Dataset entries
-- Opening Marker --

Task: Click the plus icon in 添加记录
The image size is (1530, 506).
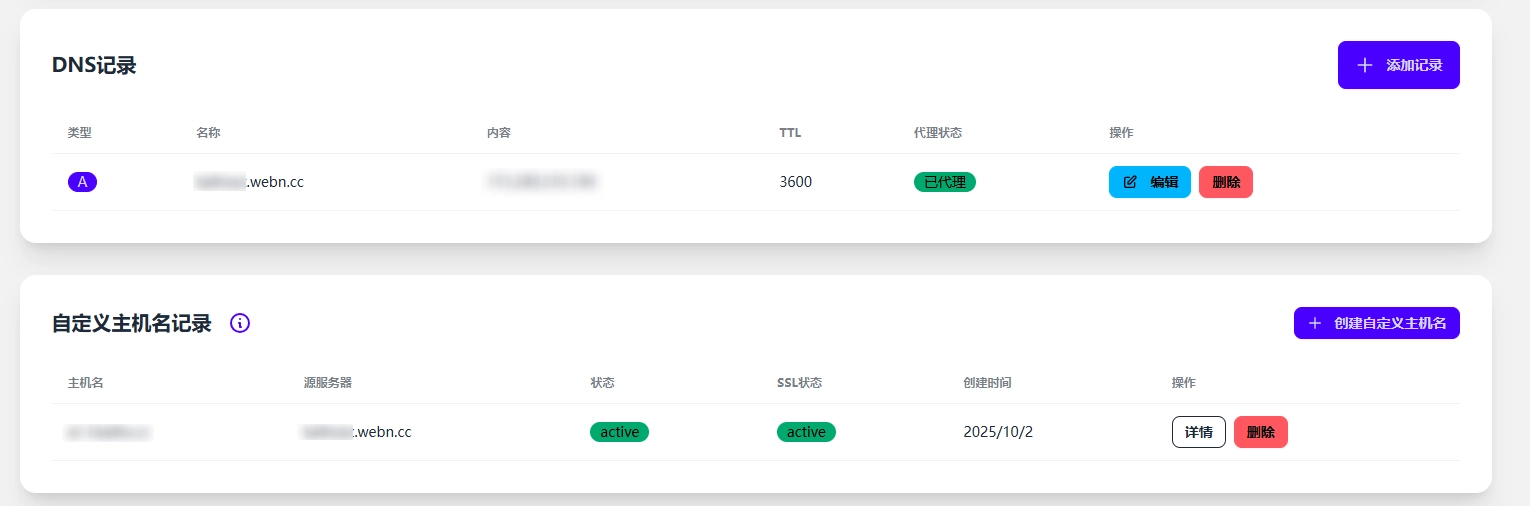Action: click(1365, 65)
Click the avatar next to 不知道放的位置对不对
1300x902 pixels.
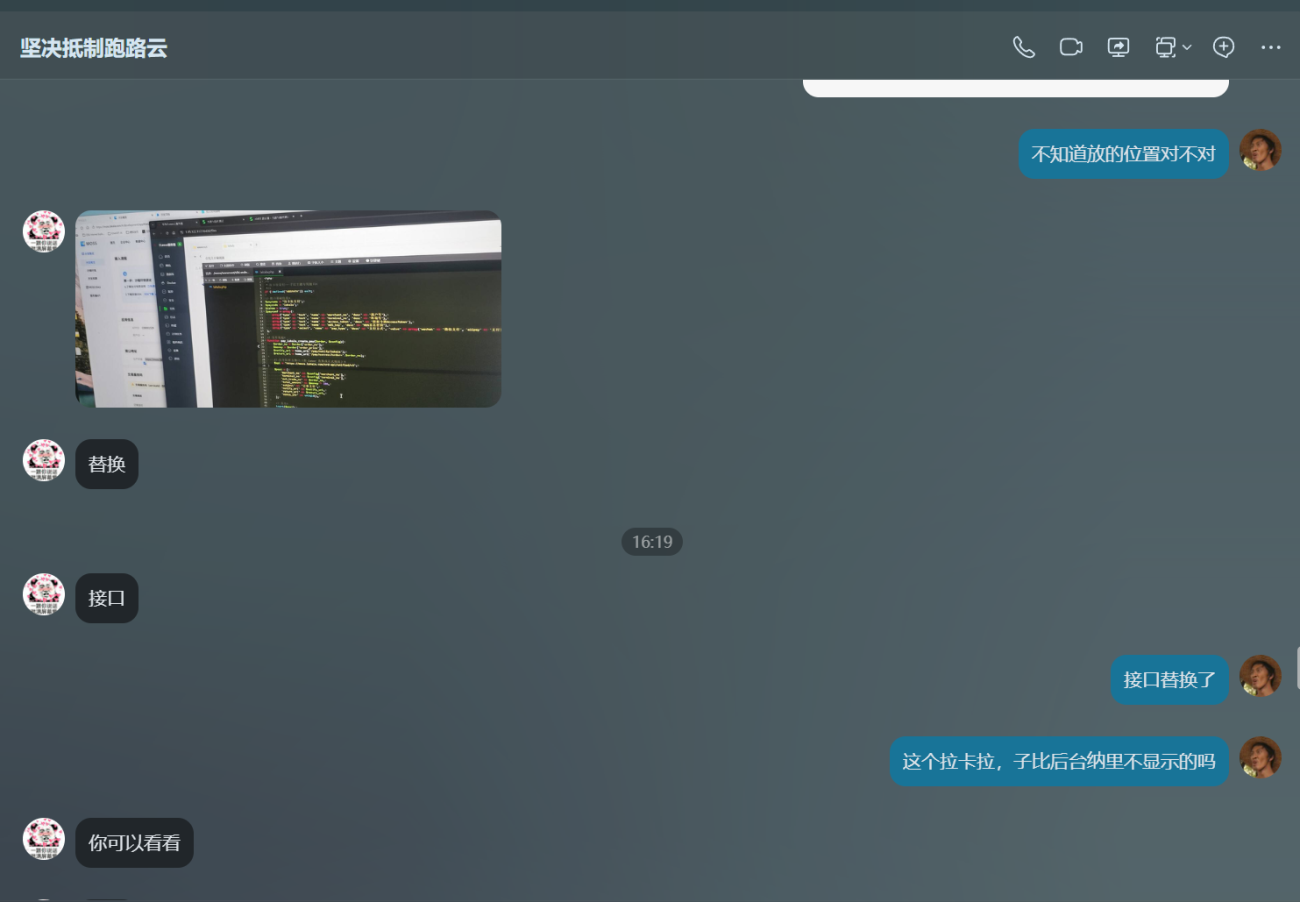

-- Closing Marker --

- **Try it**
Copy exactly the lines from the line that has "The image size is (1530, 506)." through the last line of the entries above, inclusive, and no others. Pictures do not go in the copy.

- **Result**
The image size is (1530, 506).
Action: click(1365, 65)
Click the avatar next to 不知道放的位置对不对
1300x902 pixels.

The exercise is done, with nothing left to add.